The answer is: Re-hashcode () and equals () methods in the student class.
For example:
Class student
{
Int num;
String name;
Student (INT num, string name)
{
This. num = num;
This. Name = Name;
}
Public int hashcode ()
{
Return num * name. hashcode ();
}
Public Boolean equals (Object O)
{
Student s = (student) O;
Return num = S. Num & name. Equals (S. Name );
}
Public String tostring ()
{
Return num + ":" + name;
}
}
Based on the override method, even if new student (1, "zhangsan") is called twice, when we obtain the object's hash code, according to the override method hashcode (), the obtained hash code must be the same (there is no doubt about this ).
Of course, based on the equals () method, we can also judge that it is the same. So they are treated as repeated elements when added to the hashset set. So when we run the modified program, we will find that the running result is:
1: zhangsan
3: wangwu
2: Lisi
We can see that the duplicate element problem has been eliminated.
In the pojo class of hibernate, the problem of re-equals () and hashcode () is as follows:
1) the focus is on equals. Rewriting hashcode is only a technical requirement (to improve efficiency)
2) Why rewrite equals? In Java's collection framework, equals is used to determine whether two objects are equal.
3) In hibernate, the Set set is often used to store related objects, and the Set set cannot be repeated. Let's talk about how to judge whether the object is the same when adding elements to a hashset set. We mentioned two principles above, but we only need to rewrite equals.
However, when there are many elements in a hashset, or the rewritten equals () method is complicated, we only use the equals () method for comparison and judgment, and the efficiency will be very low, therefore, the hashcode () method is introduced to improve efficiency, but I think this is very necessary (so we will judge whether the elements of the hashset are repeated using the previous two principles ).

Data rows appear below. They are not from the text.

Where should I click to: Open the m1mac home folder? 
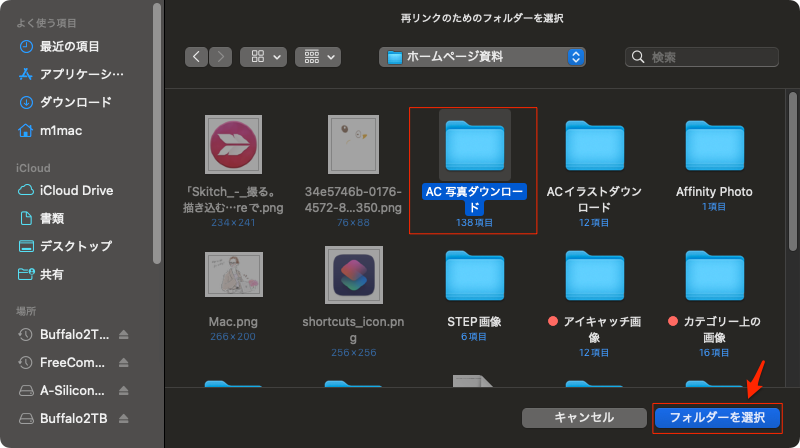point(63,130)
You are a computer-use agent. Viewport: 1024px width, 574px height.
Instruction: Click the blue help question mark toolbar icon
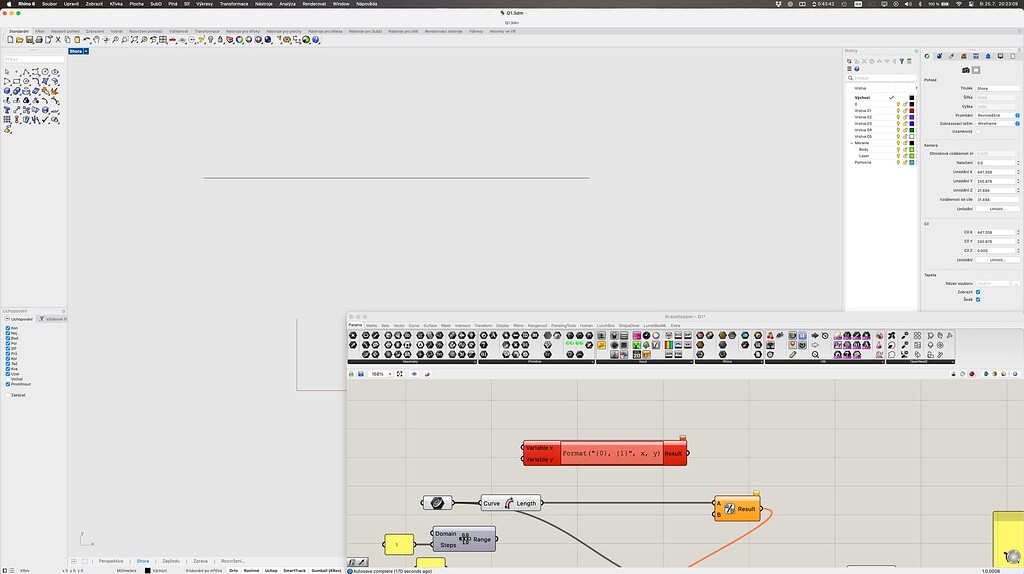click(315, 40)
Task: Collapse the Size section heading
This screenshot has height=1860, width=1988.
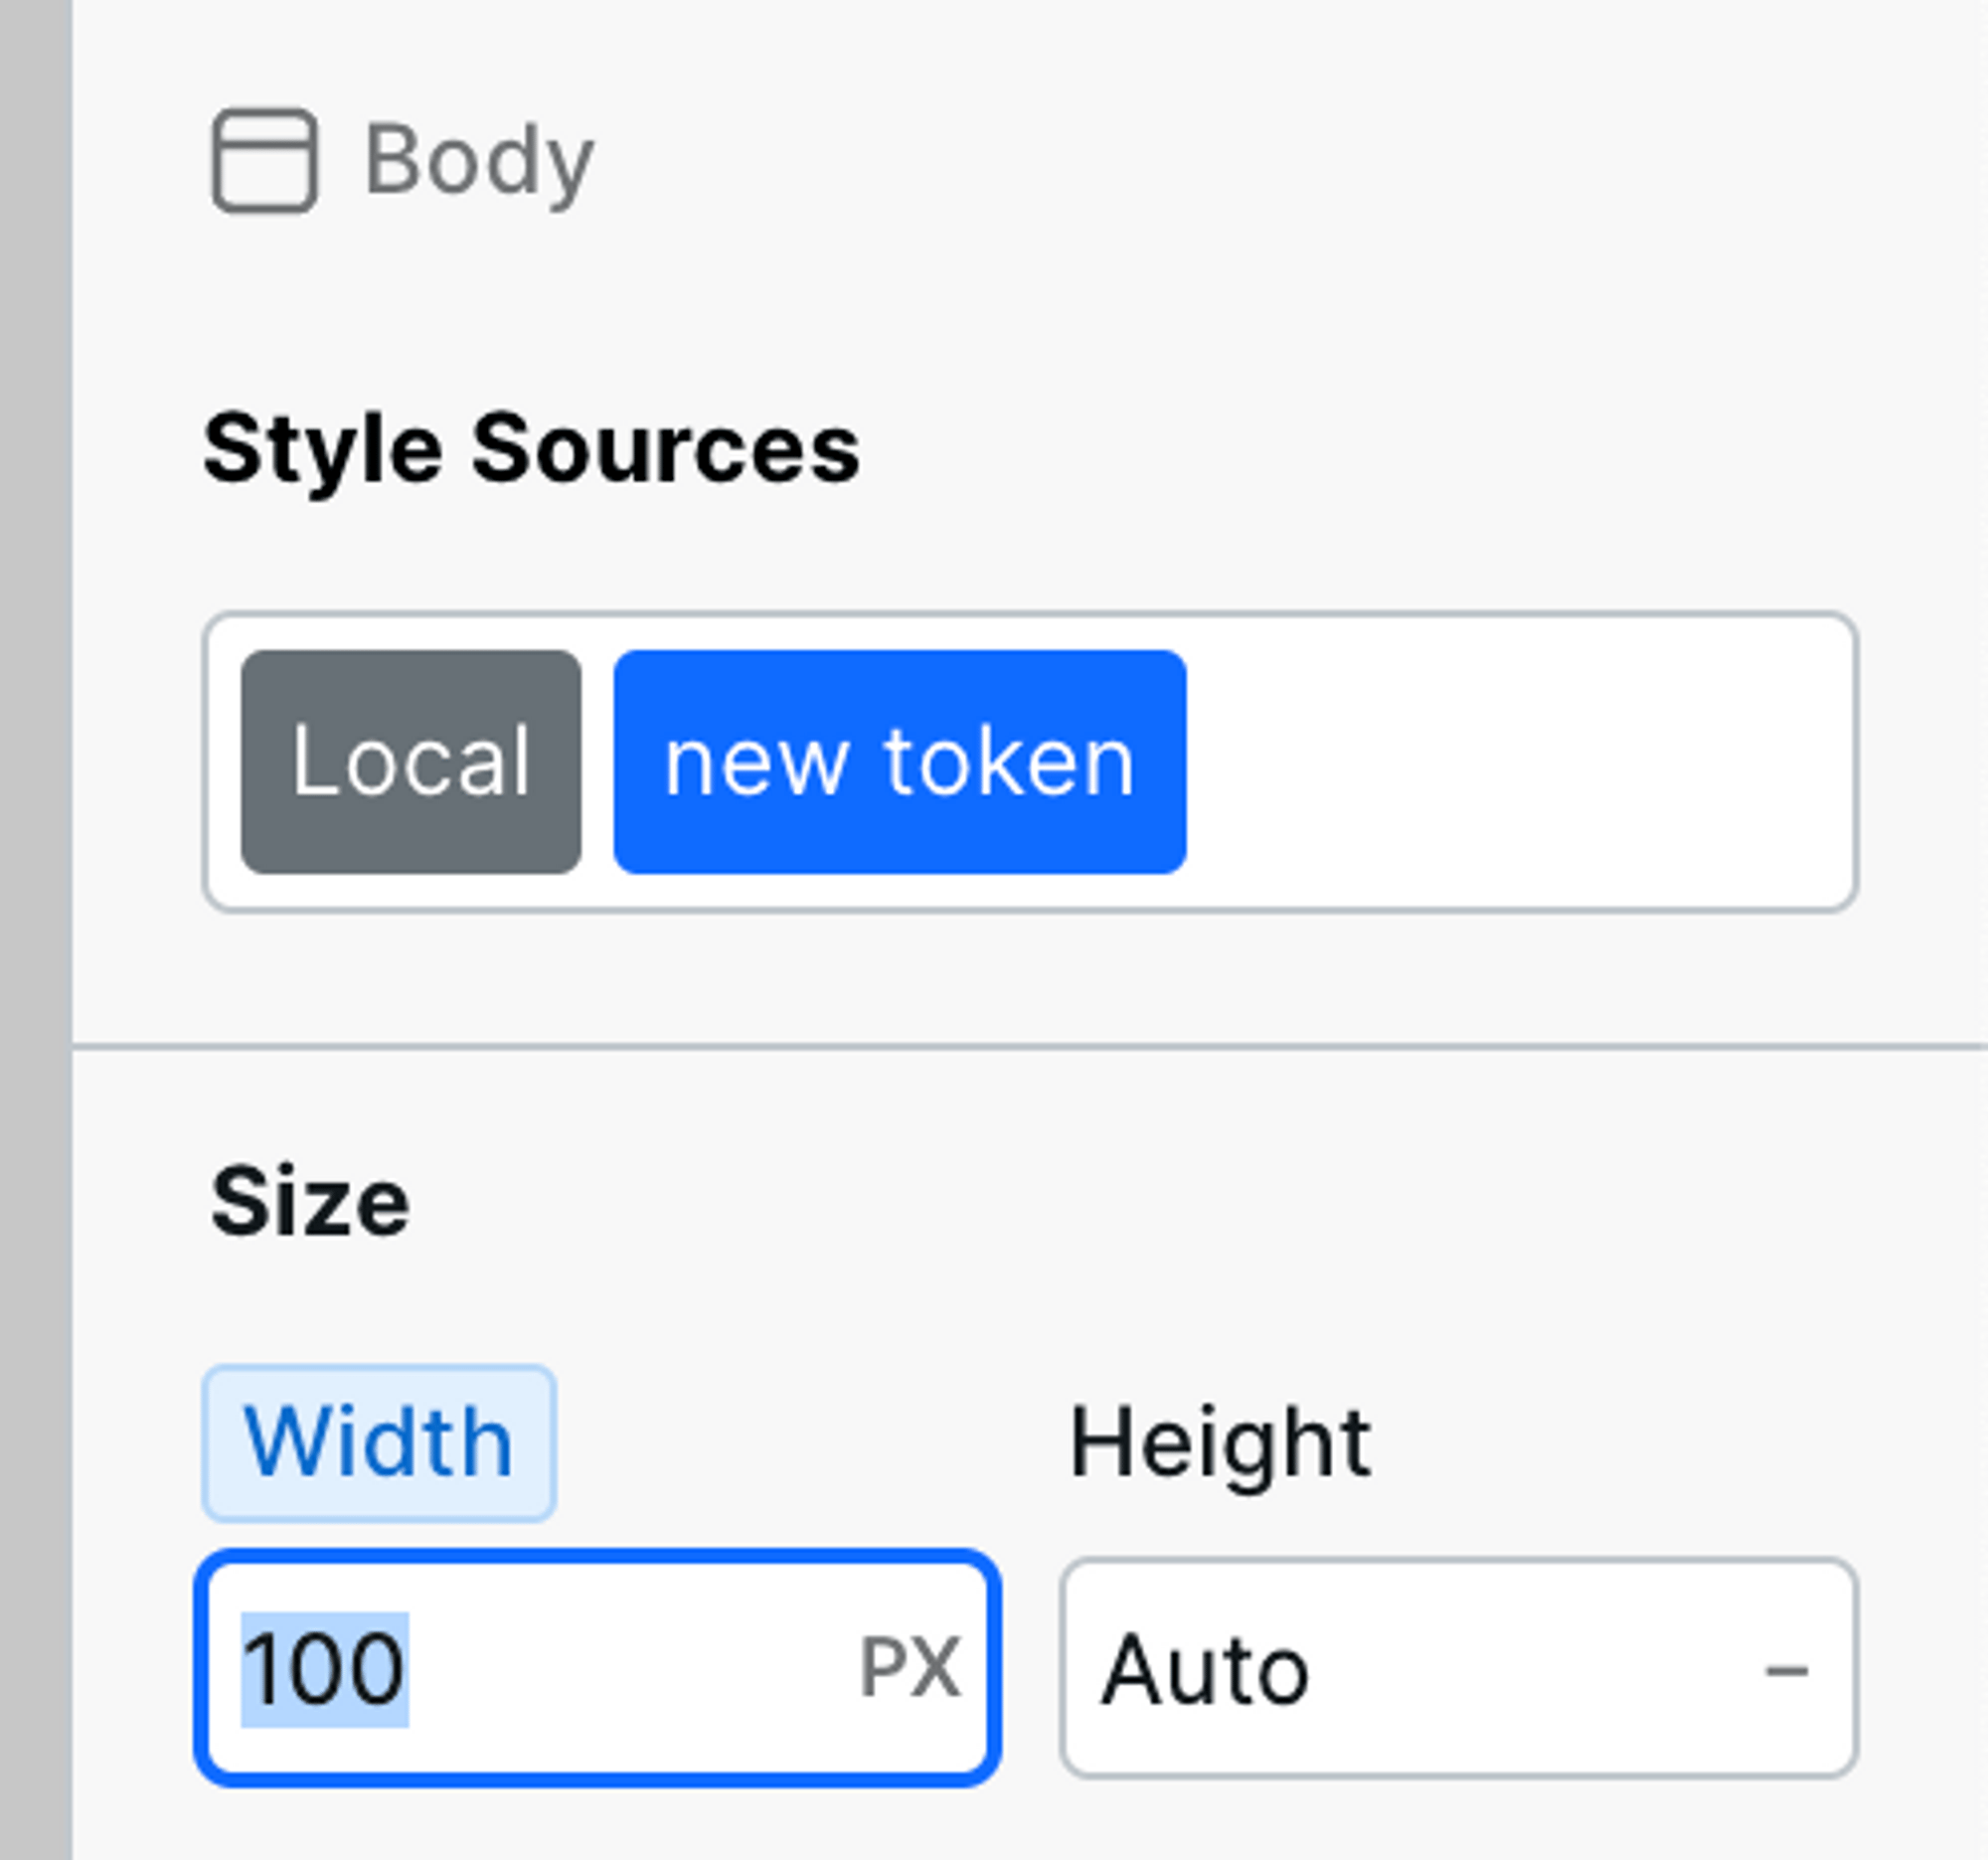Action: (x=310, y=1201)
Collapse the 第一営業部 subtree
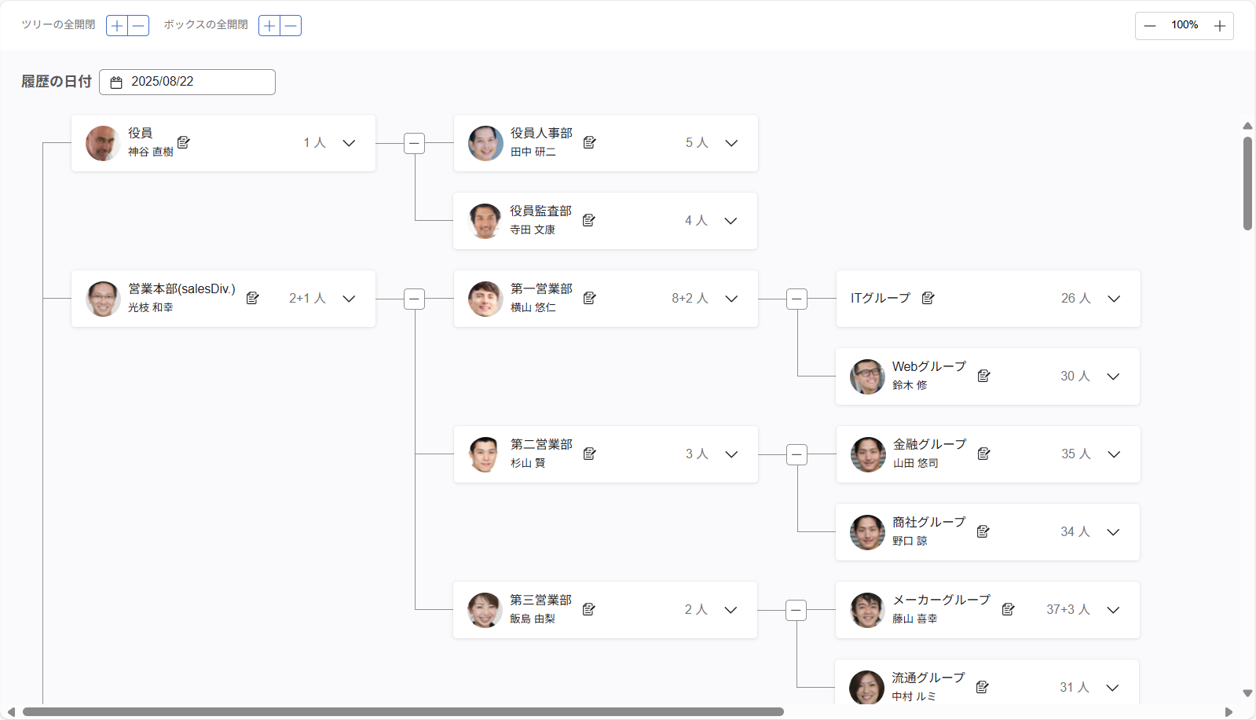1256x720 pixels. point(796,299)
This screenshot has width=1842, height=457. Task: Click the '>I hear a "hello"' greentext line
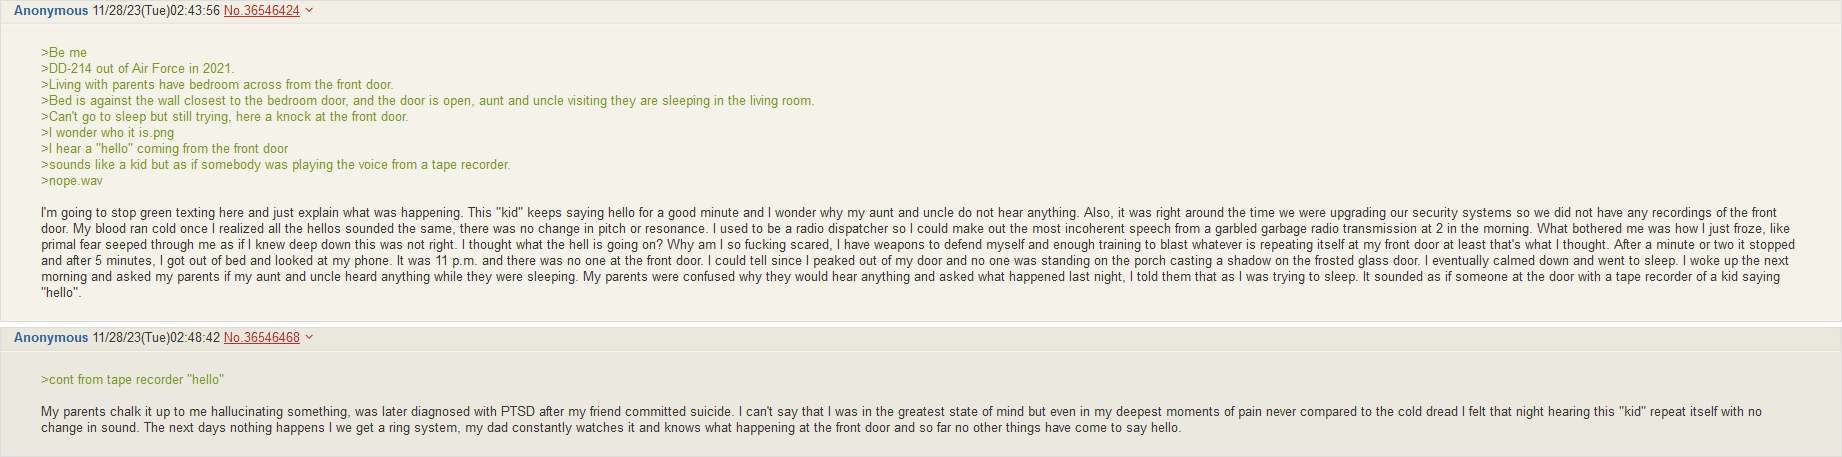click(x=165, y=149)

For example, you can write as follows:
Public int hashcode (){
Return 1;} // equivalent to invalid hashcode
The result of this operation is that it cannot be judged when comparing hash codes, because each object returns a hash code of 1 and each time it must be compared to equals () the method can be used to determine whether it is repeated, which will greatly reduce the efficiency.
I have a question. If the necessary method for determining whether elements are repeated in a hashset as mentioned above is the equals () method (based on the point found online ), however, the hash table is not involved here, but this set is called hashset. Why ??
I think the storage operations in hashmap and hashtable still follow the above rules. So I will not talk about it here. These are what I have summarized when I read books and query materials online. Some codes and languages are quoted, but they are indeed summed up by myself. If you have any errors or are not clear about the details, you can also point out that I am also a beginner, so it is inevitable that there will be errors. I hope you can discuss them together.